US Executions Surged in the Past Year to Highest Level in Over a Decade and a Half.

The count of state-sanctioned killings in the United States has sharply risen in 2025, hitting a level not seen in 16 years. This sharp uptick is attributed to a focused campaign to revive judicial killings, combined with a notable shift in the approach of the US Supreme Court toward eleventh-hour pleas.

A Sobering Count: Nearly 50 Deaths in a Single Year

A total of 47 individuals—all of whom were male—were executed by states maintaining the death penalty this year. This figure is nearly double the count from 2024, marking the highest annual total for capital punishment in the United States in 16 years.

"The evidence shows that the death penalty in 2025 is growing less popular with the American people even as elected officials schedule executions in search of waning political benefits."

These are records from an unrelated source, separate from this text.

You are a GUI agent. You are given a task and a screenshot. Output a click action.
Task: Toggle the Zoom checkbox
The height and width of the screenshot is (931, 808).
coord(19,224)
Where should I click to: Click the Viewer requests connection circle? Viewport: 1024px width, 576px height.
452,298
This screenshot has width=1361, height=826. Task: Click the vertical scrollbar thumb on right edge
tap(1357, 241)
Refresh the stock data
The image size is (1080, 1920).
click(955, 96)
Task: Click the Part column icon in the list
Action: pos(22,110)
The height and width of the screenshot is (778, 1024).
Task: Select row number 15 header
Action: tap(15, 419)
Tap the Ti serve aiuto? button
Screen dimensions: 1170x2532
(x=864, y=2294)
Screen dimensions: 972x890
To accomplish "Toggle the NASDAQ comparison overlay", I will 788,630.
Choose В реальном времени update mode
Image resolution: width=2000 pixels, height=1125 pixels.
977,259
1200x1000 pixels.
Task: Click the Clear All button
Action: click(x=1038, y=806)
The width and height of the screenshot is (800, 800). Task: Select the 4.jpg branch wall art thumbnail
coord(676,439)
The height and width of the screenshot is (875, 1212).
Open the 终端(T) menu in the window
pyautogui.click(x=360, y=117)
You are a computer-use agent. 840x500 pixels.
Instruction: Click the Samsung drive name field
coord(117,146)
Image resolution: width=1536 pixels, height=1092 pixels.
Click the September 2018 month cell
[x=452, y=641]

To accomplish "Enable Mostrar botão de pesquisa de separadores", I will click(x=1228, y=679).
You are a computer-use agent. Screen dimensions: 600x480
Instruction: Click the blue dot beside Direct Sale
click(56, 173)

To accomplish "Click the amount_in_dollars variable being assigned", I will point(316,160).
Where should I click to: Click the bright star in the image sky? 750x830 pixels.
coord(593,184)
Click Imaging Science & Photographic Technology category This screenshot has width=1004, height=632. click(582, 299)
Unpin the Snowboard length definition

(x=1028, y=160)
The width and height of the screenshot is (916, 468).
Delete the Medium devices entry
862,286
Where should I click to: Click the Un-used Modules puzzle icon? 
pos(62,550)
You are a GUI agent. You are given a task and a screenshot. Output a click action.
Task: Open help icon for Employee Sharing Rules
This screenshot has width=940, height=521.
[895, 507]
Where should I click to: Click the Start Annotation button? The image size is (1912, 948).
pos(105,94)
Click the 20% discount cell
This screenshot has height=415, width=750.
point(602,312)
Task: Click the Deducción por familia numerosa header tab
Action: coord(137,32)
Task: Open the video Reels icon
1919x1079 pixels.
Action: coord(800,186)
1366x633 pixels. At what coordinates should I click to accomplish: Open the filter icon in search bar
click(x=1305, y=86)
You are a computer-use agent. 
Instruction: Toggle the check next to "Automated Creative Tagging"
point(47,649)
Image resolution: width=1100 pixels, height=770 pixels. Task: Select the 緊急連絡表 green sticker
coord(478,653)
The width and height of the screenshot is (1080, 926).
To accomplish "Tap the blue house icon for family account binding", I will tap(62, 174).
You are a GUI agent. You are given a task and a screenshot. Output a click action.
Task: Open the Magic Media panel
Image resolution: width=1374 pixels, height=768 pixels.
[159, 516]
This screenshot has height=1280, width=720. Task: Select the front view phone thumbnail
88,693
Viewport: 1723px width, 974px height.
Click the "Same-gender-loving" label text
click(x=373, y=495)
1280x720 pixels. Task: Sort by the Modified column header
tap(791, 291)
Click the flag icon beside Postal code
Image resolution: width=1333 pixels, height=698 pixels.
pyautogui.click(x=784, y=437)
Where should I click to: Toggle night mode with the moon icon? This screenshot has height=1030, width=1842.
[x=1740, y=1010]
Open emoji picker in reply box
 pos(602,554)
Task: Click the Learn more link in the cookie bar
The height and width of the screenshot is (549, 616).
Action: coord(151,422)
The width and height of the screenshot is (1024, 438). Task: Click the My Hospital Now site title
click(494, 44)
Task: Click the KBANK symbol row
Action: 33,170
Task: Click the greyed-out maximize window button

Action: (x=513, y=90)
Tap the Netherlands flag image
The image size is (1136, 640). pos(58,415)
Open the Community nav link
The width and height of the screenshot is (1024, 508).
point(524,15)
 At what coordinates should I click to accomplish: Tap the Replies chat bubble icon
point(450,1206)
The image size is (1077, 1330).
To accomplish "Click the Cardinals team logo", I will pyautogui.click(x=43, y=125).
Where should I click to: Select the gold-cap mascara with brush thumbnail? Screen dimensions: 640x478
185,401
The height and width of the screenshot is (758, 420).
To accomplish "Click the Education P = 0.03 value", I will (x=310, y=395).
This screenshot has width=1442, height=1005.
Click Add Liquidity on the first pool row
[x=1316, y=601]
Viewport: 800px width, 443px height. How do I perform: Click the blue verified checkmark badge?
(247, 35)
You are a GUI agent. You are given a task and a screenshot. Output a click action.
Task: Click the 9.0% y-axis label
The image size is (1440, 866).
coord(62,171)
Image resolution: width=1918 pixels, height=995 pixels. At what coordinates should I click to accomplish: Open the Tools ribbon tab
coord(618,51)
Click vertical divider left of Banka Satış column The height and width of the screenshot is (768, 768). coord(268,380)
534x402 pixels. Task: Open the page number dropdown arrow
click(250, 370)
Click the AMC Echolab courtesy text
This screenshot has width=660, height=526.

An International Exception

This sharp increase further separates the US from most other developed nations, almost none of which still carry out executions. In recent years, just a handful of Asian nations have conducted capital punishment among similarly developed states.

Contradictory Trends

The comeback of executions clashes directly with long-term trends and current public sentiment. Over the past two decades, the use of the death penalty had been in a steady decrease. At the same time, polling indicate support for capital punishment for those convicted of murder has fallen to a 50-year low, with 52% of Americans in favor. Most of adults under the age of 55 now oppose it.

Presidential Influence

On his first day back in office, the sitting President issued an presidential directive titled "Restoring the Death Penalty." This order sought to guarantee that statutes permitting capital punishment were "upheld and properly enforced," signaling a major shift from the prior administration.

"The tone is set, the national dialogue sent down from the top—the idea is to use harsh measures to solve social problems," remarked a prominent activist against executions.

A Surge in State Executions

The national initiative was echoed and amplified at the state level. The state of Florida emerged as a notable outlier, conducting 19 executions in 2025—a staggering increase from just one the previous year. This broke the state's prior annual record.

Together with several other southern states, these a quartet of jurisdictions were the source of almost three-quarters of all deaths this year. In total, 12 states actively used their execution facilities, up from nine states in 2024.

More Extreme Execution Protocols

As activity increased, some states adopted increasingly extreme methods. One state ended a 15-year hiatus and followed another state's lead to use nitrogen hypoxia as an means of execution. Observers reported the condemned individual visibly shook for multiple minutes during the process.

Meanwhile, South Carolina performed the first execution by a squad of shooters in the US since 2010, using this method for three of its total executions this year. Accounts suggested that in an instance, imprecise aim may have prolonged suffering for the individual.

The Supreme Court's Role

The surge in death sentences carried out is also linked to the posture of the US Supreme Court. The court's conservative majority rejected all applications to halt an execution in 2025, a notable demonstration of judicial disengagement.

This represents a shift from the court's traditional function as a last resort for appeals based on claims of innocence, rights-based arguments, or charges of excessive cruelty. "We’re now operating lacking a crucial backup," noted a legal scholar. "The judiciary are meant to act as a backstop, but that stop gap has been removed."